When printing out a few words from the book, we see that there are words that we may not want to keep if we choose to analyze the corpus of text. Below is a list of words that we would like to get rid of. Create a function that will return false if it contains a word from the list of words specified and true otherwise.

In [None]:
def word_filter(x):
    '''
    Input: A string
    Output: True if the word is not in the specified list 
    and False if the word is in the list.
        
    Example:
    word list = ['and', 'the']
    Input: 'and'
    Output: False
    
    Input: 'John'
    Output: True
    '''
    
    word_list = ['and', 'the', 'a', 'an']
    
    # your code here

Use the `filter()` function to filter out the words speficied in the `word_filter()` function. Store the filtered list in the variable `prophet_filter`.

# Bonus Challenge

Rewrite the `word_filter` function above to not be case sensitive.

In [None]:
def word_filter_case(x):
   
    word_list = ['and', 'the', 'a', 'an']
    
    # your code here

# Challenge 3 - Reducing

#### Now that we have significantly cleaned up our text corpus, let's use the `reduce()` function to put the words back together into one long string separated by spaces. 

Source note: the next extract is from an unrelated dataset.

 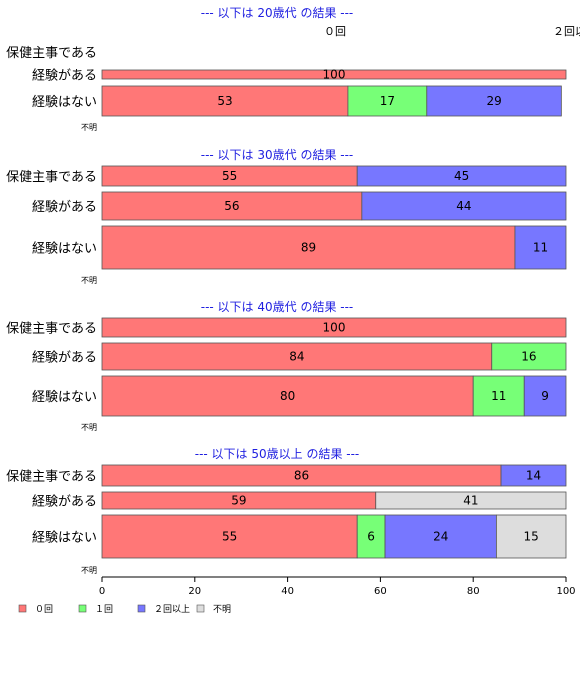 What do you see at coordinates (288, 592) in the screenshot?
I see `x-tick-label: 40` at bounding box center [288, 592].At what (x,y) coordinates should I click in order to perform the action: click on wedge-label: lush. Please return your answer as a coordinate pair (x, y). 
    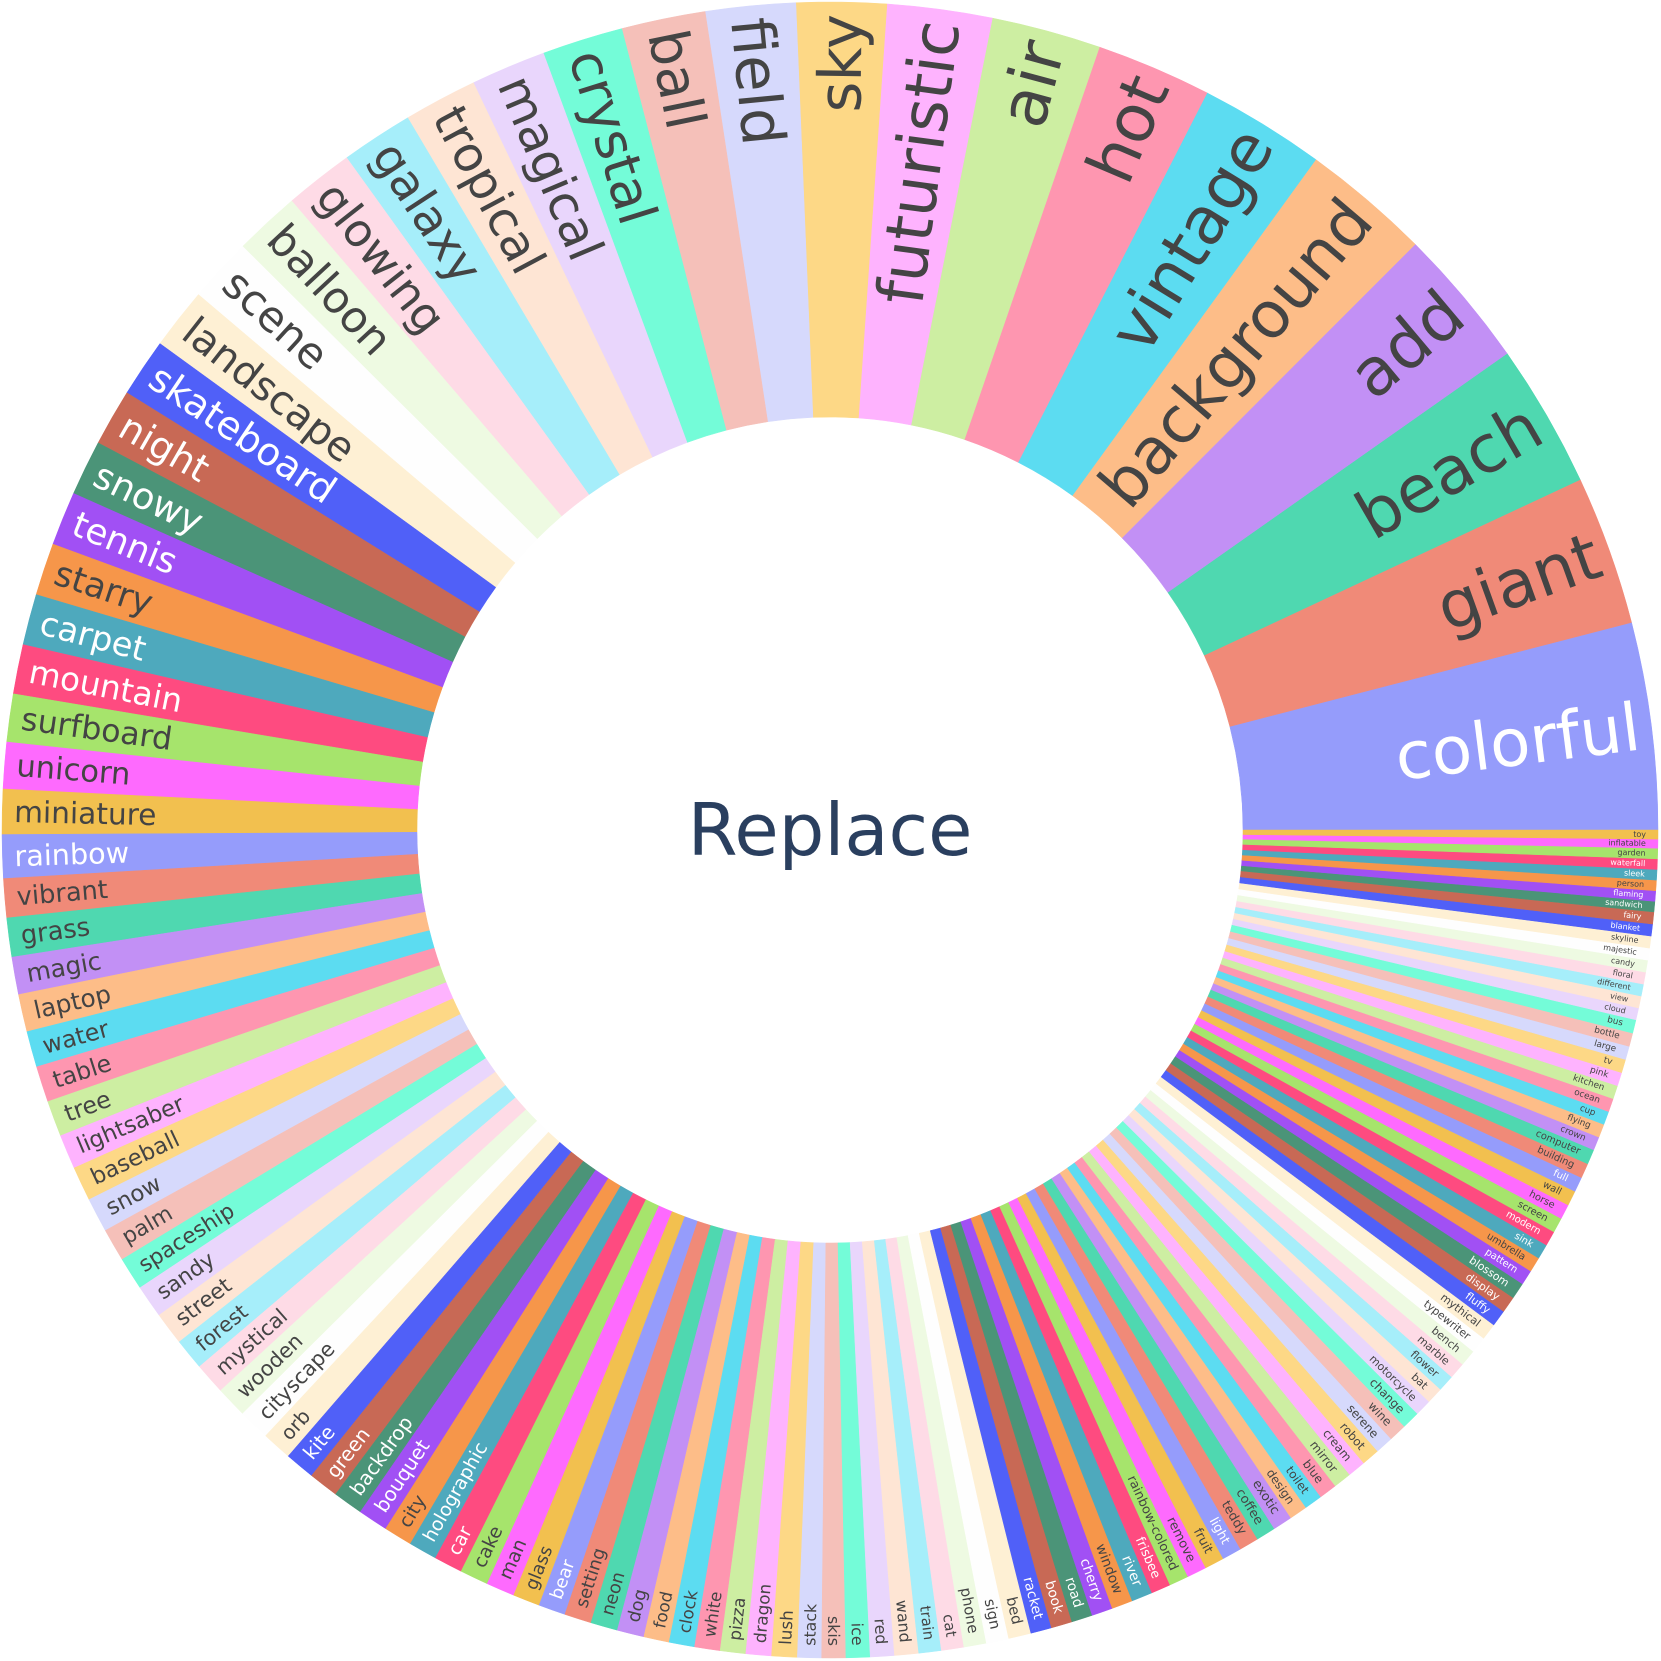
    Looking at the image, I should click on (786, 1628).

We will start by writing a function that takes two strings and concatenates them together with a space between the two strings.

In [None]:
def concat_space(a, b):
    '''
    Input:Two strings
    Output: A single string separated by a space
        
    Example:
    Input: 'John', 'Smith'
    Output: 'John Smith'
    '''
    
    # your code here

Use the function above to reduce the text corpus in the list `prophet_filter` into a single string. Assign this new string to the variable `prophet_string`.

In [None]:
# your code here